Management argues it has already seen some benefit of this in Q2. And while the likes of Google are not sharing their IDs anymore, The Trade Desk says (Q2CC):
We have over 100 data and other value-added service partners in our platform, and while large competitors have stopped sharing their IDs and do not offer solutions for offline sales attribution, we provide advertisers a better path to understand how their marketing spend drives overall revenue growth for their companies.
Guidance
From the Q2CC:
For Q3 of 2018, we are expecting revenue of $116 million, an adjusted EBITDA of $33 million. And for the full year 2018, we now expect revenue to be at least $456 million, which approximates to 48% growth year-over-year, and the corresponding adjusted EBITDA to be $140 million or nearly 31% percent of revenue.
Margins
The figure doesn't yet include the Q2 margins, but we don't think it's all that important at the moment, as the company is still investing for the ample growth opportunities it is facing.

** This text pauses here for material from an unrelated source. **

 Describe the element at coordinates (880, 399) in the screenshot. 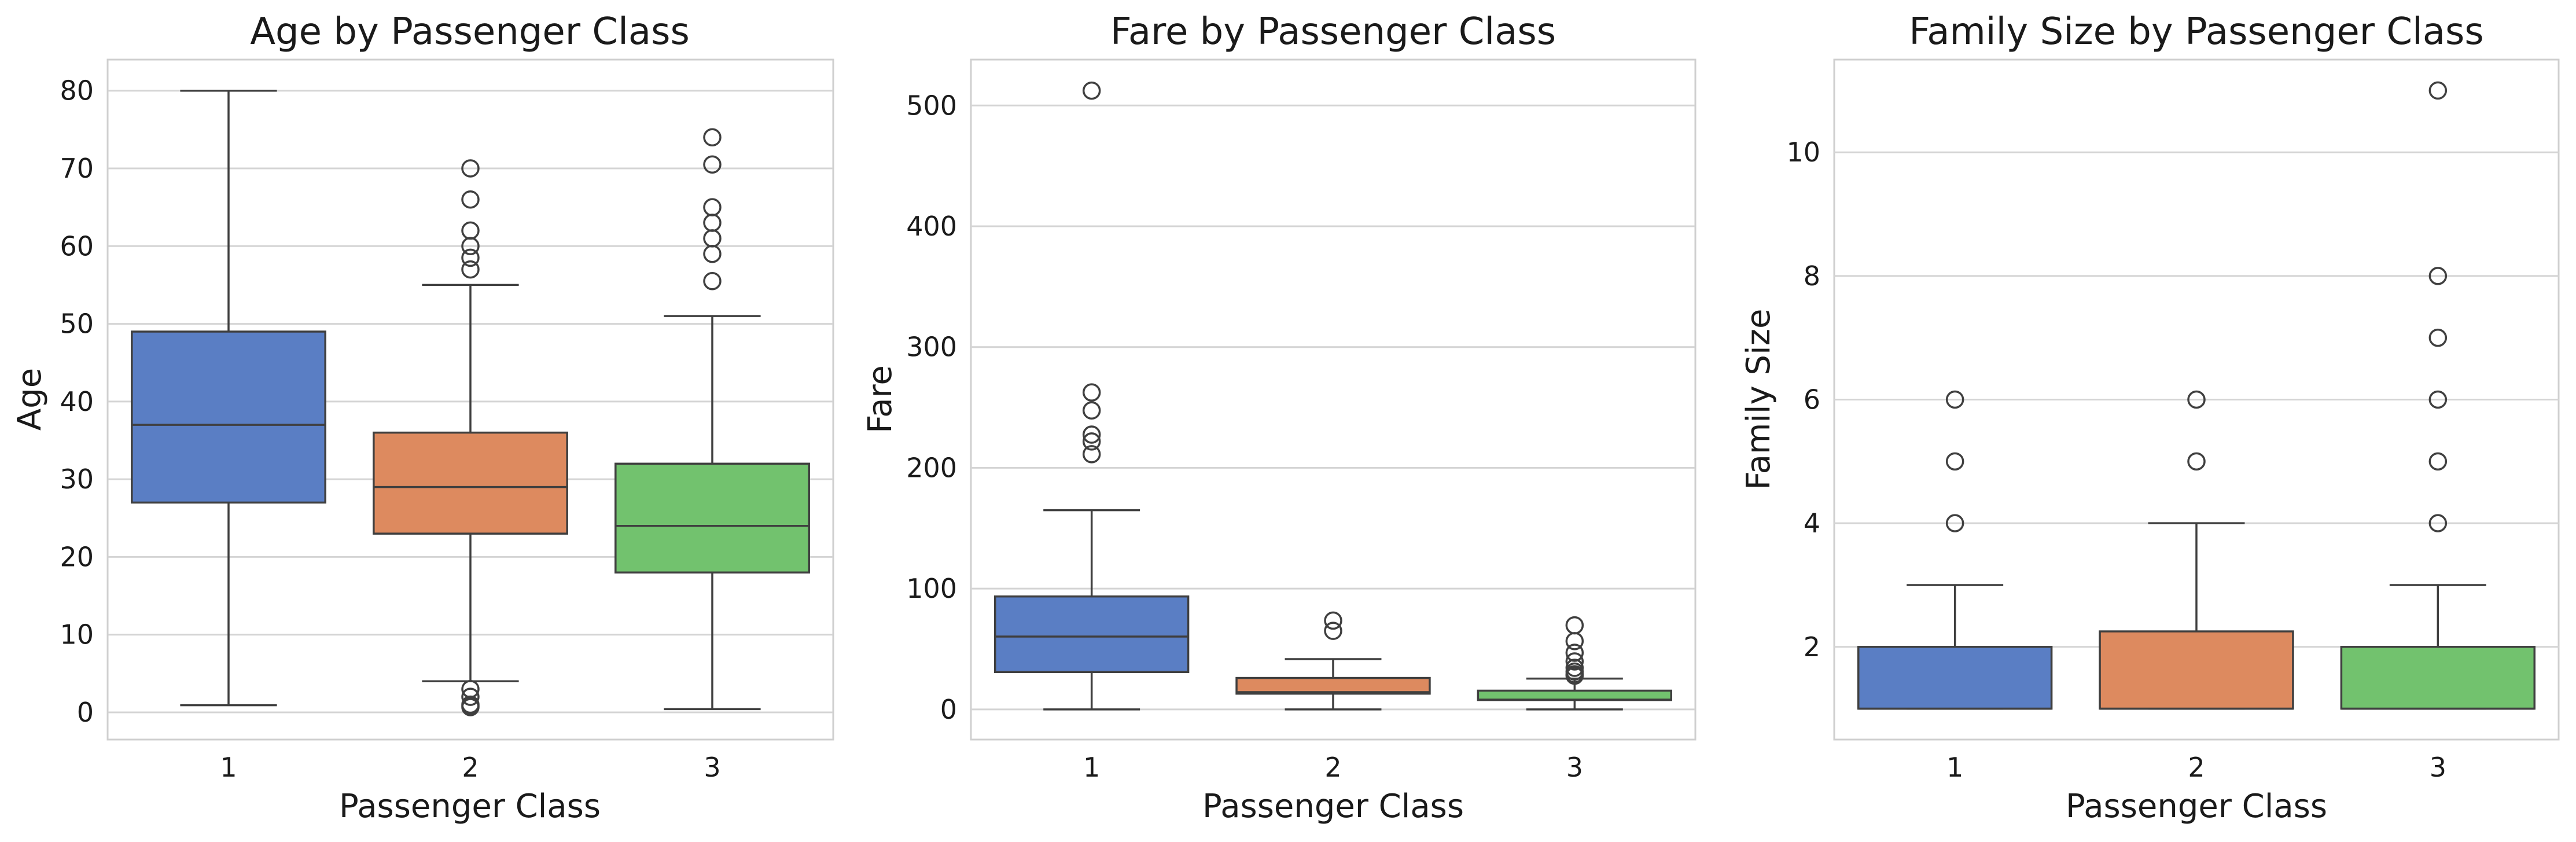

I see `y-axis-label: Fare` at that location.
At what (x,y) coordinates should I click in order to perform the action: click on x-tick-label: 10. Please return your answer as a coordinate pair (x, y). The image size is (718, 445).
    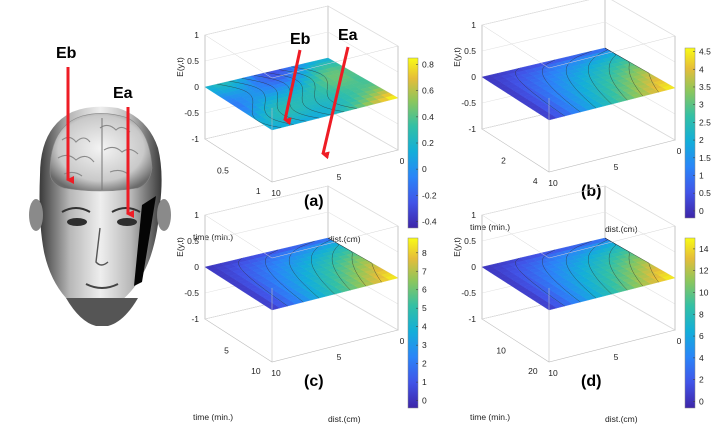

For instance, operating expenses grew from $53 million in Q2 2017 to $86 million in Q2 2018, a 62% growth rate, which is above revenue growth (54%). As a result, we think that cash flows are more important, because if the company would be bleeding cash, that is likely to dampen returns for shareholders down the line.
Cash
Again the latest quarter isn't included, but this is a reassuring graph nevertheless. More reassuring, from the Q2CC:
Net cash provided by operating activities was about $1 million for Q2 and our trailing twelve months of operating cash flow and free cash flow were $56 million and $42 million, respectively. We have zero debt on our balance sheet and our cash position exiting the quarter was $142 million.
So no cash bleed despite the investment in growth. Quite the contrary, in fact. On the other hand, there is a little worm eating just a tad at shareholder returns down the line, which is share-based compensation and the dilution this causes:
The dilution is a little steeper than we had expected.
Valuation
There is no hiding from the fact that valuation is steep and double what it was just four months ago. Analysts expect EPS at $1.98 this year, rising to $2.41 in 2019.
Conclusion
The company is set to profit from a number of tailwinds, most notably the rise in programmatic ad and CTV. Smart management has entrenched the company in the middle of these, and it also benefits from scale economies, network effects. There are further beneficial developments, like an increasing concern about data privacy and a host of mergers fragmenting the CTV market landscape.
However, the shares are now rather expensive. While we're not terribly concerned, especially about the earnings multiple, this does give the company little room for error.
Despite the high valuation, we nevertheless see the tailwinds as continuing unabated for quite some time to come, so we are not selling a single share from the SHU portfolio and still see considerable upside, even if not quite at the torrent pace of the last three months.